Word and element location data:
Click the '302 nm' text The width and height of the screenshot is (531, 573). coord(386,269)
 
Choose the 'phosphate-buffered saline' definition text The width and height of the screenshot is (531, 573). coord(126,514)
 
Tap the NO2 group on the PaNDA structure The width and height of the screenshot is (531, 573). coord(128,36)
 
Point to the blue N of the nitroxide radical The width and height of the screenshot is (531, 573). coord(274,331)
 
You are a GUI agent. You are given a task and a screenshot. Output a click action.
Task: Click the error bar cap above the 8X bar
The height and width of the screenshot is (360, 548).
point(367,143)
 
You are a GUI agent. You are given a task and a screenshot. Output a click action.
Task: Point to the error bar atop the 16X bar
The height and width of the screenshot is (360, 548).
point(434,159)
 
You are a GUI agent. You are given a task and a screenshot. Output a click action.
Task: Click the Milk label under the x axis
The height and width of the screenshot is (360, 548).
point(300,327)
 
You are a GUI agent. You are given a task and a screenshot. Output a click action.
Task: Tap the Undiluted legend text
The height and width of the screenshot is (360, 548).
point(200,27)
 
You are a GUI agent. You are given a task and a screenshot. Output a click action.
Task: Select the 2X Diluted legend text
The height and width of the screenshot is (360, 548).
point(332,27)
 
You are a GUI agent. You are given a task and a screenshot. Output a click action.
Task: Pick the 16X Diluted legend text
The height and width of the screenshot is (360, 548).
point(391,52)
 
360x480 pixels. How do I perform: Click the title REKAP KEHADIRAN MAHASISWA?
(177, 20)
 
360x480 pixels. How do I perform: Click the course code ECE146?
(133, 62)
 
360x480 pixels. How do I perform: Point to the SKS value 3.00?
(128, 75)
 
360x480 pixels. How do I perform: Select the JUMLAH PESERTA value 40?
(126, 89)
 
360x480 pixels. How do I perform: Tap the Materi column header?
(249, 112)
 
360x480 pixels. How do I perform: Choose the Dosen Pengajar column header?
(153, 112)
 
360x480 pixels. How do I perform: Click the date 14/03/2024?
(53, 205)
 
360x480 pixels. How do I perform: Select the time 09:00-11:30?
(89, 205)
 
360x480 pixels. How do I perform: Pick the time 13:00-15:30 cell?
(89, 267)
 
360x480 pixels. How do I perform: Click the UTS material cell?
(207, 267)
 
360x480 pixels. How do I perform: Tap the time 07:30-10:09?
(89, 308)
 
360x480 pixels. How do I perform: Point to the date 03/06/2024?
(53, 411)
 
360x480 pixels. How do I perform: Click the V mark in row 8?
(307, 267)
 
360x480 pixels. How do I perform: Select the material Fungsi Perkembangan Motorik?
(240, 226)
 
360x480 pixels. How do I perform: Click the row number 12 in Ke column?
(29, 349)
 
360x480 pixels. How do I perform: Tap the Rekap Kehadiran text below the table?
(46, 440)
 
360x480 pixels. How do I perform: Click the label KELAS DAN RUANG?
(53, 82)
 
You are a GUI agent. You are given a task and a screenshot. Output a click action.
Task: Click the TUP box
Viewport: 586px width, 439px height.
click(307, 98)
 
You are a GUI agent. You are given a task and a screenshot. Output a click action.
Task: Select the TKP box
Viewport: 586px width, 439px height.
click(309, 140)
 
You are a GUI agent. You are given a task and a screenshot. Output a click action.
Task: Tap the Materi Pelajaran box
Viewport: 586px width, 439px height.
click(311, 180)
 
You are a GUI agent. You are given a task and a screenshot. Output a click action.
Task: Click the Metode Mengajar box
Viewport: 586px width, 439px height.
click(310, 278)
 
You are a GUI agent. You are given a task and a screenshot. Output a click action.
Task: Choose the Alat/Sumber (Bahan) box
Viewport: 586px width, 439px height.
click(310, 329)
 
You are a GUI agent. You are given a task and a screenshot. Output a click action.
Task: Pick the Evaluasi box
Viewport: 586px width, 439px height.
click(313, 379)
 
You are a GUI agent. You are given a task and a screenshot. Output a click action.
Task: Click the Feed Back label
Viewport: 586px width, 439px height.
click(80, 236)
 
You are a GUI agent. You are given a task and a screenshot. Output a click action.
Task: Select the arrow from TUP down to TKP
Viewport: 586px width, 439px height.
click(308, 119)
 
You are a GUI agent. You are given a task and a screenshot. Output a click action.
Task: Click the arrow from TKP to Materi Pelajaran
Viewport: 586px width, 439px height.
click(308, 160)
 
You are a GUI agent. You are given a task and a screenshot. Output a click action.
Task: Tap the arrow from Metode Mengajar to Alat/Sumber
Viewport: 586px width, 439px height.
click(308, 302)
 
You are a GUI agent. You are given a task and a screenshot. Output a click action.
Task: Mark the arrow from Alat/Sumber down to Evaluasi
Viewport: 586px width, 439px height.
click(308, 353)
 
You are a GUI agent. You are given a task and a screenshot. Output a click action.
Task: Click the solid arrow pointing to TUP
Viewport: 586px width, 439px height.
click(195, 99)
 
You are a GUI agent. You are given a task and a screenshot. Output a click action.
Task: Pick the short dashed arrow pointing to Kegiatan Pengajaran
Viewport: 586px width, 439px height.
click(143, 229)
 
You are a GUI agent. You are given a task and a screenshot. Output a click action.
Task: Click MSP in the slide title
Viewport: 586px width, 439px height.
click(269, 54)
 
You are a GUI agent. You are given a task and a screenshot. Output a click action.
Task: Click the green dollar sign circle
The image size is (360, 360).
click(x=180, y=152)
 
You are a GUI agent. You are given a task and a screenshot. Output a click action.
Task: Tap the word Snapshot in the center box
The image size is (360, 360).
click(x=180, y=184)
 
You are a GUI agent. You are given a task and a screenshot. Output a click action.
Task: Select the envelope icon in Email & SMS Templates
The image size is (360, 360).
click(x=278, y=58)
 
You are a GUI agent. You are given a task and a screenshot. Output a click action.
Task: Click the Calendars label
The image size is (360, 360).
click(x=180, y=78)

[Instructions for the task]
Copy every item above word for word, in the same order.

[Expected answer]
Click the '302 nm' text The width and height of the screenshot is (531, 573). coord(386,269)
 
Choose the 'phosphate-buffered saline' definition text The width and height of the screenshot is (531, 573). coord(126,514)
 
Tap the NO2 group on the PaNDA structure The width and height of the screenshot is (531, 573). coord(128,36)
 
Point to the blue N of the nitroxide radical The width and height of the screenshot is (531, 573). coord(274,331)
 
You are a GUI agent. You are given a task and a screenshot. Output a click action.
Task: Click the error bar cap above the 8X bar
The height and width of the screenshot is (360, 548).
point(367,143)
 
You are a GUI agent. You are given a task and a screenshot. Output a click action.
Task: Point to the error bar atop the 16X bar
The height and width of the screenshot is (360, 548).
point(434,159)
 
You are a GUI agent. You are given a task and a screenshot. Output a click action.
Task: Click the Milk label under the x axis
The height and width of the screenshot is (360, 548).
point(300,327)
 
You are a GUI agent. You are given a task and a screenshot. Output a click action.
Task: Tap the Undiluted legend text
The height and width of the screenshot is (360, 548).
point(200,27)
 
You are a GUI agent. You are given a task and a screenshot. Output a click action.
Task: Select the 2X Diluted legend text
The height and width of the screenshot is (360, 548).
point(332,27)
 
You are a GUI agent. You are given a task and a screenshot. Output a click action.
Task: Pick the 16X Diluted legend text
The height and width of the screenshot is (360, 548).
point(391,52)
 
360x480 pixels. How do I perform: Click the title REKAP KEHADIRAN MAHASISWA?
(177, 20)
 
360x480 pixels. How do I perform: Click the course code ECE146?
(133, 62)
 
360x480 pixels. How do I perform: Point to the SKS value 3.00?
(128, 75)
 
360x480 pixels. How do I perform: Select the JUMLAH PESERTA value 40?
(126, 89)
 
360x480 pixels. How do I perform: Tap the Materi column header?
(249, 112)
 
360x480 pixels. How do I perform: Choose the Dosen Pengajar column header?
(153, 112)
 
360x480 pixels. How do I perform: Click the date 14/03/2024?
(53, 205)
 
360x480 pixels. How do I perform: Select the time 09:00-11:30?
(89, 205)
 
360x480 pixels. How do I perform: Pick the time 13:00-15:30 cell?
(89, 267)
 
360x480 pixels. How do I perform: Click the UTS material cell?
(207, 267)
 
360x480 pixels. How do I perform: Tap the time 07:30-10:09?
(89, 308)
 
360x480 pixels. How do I perform: Point to the date 03/06/2024?
(53, 411)
 
360x480 pixels. How do I perform: Click the V mark in row 8?
(307, 267)
 
360x480 pixels. How do I perform: Select the material Fungsi Perkembangan Motorik?
(240, 226)
 
360x480 pixels. How do I perform: Click the row number 12 in Ke column?
(29, 349)
 
360x480 pixels. How do I perform: Tap the Rekap Kehadiran text below the table?
(46, 440)
 
360x480 pixels. How do I perform: Click the label KELAS DAN RUANG?
(53, 82)
 
You are a GUI agent. You are given a task and a screenshot. Output a click action.
Task: Click the TUP box
Viewport: 586px width, 439px height.
click(307, 98)
 
You are a GUI agent. You are given a task and a screenshot. Output a click action.
Task: Select the TKP box
Viewport: 586px width, 439px height.
click(309, 140)
 
You are a GUI agent. You are given a task and a screenshot. Output a click action.
Task: Tap the Materi Pelajaran box
Viewport: 586px width, 439px height.
click(311, 180)
 
You are a GUI agent. You are given a task and a screenshot. Output a click action.
Task: Click the Metode Mengajar box
Viewport: 586px width, 439px height.
click(310, 278)
 
You are a GUI agent. You are given a task and a screenshot. Output a click action.
Task: Choose the Alat/Sumber (Bahan) box
Viewport: 586px width, 439px height.
click(310, 329)
 
You are a GUI agent. You are given a task and a screenshot. Output a click action.
Task: Pick the Evaluasi box
Viewport: 586px width, 439px height.
click(313, 379)
 
You are a GUI agent. You are given a task and a screenshot. Output a click action.
Task: Click the Feed Back label
Viewport: 586px width, 439px height.
click(80, 236)
 
You are a GUI agent. You are given a task and a screenshot. Output a click action.
Task: Select the arrow from TUP down to TKP
Viewport: 586px width, 439px height.
click(308, 119)
 
You are a GUI agent. You are given a task and a screenshot. Output a click action.
Task: Click the arrow from TKP to Materi Pelajaran
Viewport: 586px width, 439px height.
click(308, 160)
 
You are a GUI agent. You are given a task and a screenshot. Output a click action.
Task: Tap the arrow from Metode Mengajar to Alat/Sumber
Viewport: 586px width, 439px height.
click(308, 302)
 
You are a GUI agent. You are given a task and a screenshot. Output a click action.
Task: Mark the arrow from Alat/Sumber down to Evaluasi
Viewport: 586px width, 439px height.
click(308, 353)
 
You are a GUI agent. You are given a task and a screenshot. Output a click action.
Task: Click the solid arrow pointing to TUP
Viewport: 586px width, 439px height.
click(195, 99)
 
You are a GUI agent. You are given a task and a screenshot. Output a click action.
Task: Pick the short dashed arrow pointing to Kegiatan Pengajaran
Viewport: 586px width, 439px height.
click(143, 229)
 
You are a GUI agent. You are given a task and a screenshot. Output a click action.
Task: Click MSP in the slide title
Viewport: 586px width, 439px height.
click(269, 54)
 
You are a GUI agent. You are given a task and a screenshot. Output a click action.
Task: Click the green dollar sign circle
The image size is (360, 360).
click(x=180, y=152)
 
You are a GUI agent. You are given a task and a screenshot. Output a click action.
Task: Tap the word Snapshot in the center box
The image size is (360, 360).
click(x=180, y=184)
 
You are a GUI agent. You are given a task and a screenshot. Output a click action.
Task: Select the envelope icon in Email & SMS Templates
The image size is (360, 360).
click(x=278, y=58)
 
You are a GUI agent. You are given a task and a screenshot. Output a click action.
Task: Click the Calendars label
The image size is (360, 360).
click(x=180, y=78)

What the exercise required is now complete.